→ **Work to complete**
Please copy, exactly as they appear below, the lines from the one containing "You are a GUI" through the one containing "Viewport: 787px width, 331px height.".

→ **Recorded data**
==========
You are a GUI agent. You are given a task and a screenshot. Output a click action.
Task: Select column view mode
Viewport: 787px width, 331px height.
==========
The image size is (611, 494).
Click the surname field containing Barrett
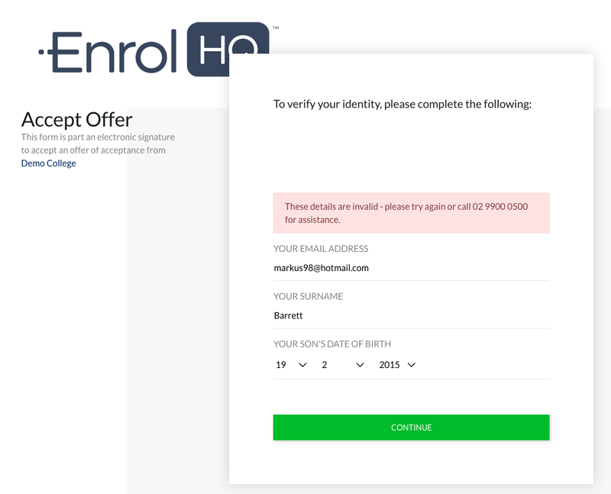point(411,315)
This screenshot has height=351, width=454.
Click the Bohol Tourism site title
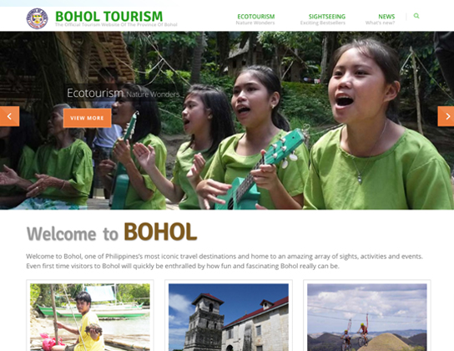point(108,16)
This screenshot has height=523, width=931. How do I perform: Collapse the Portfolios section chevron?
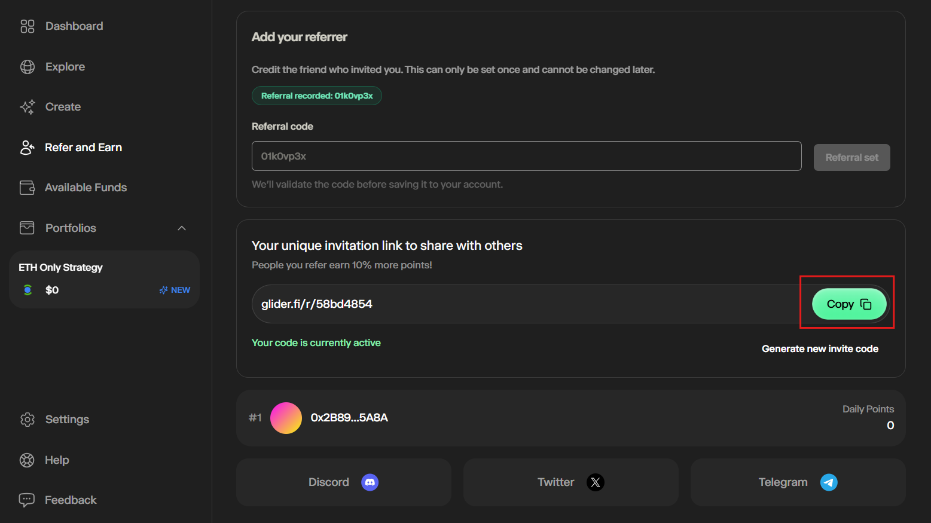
==========
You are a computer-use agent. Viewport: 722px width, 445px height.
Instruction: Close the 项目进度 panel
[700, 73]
==========
→ **Your solution**
You are a GUI agent. You are given a task and a screenshot. Output a click action.
Task: Select column view mode
Viewport: 787px width, 331px height.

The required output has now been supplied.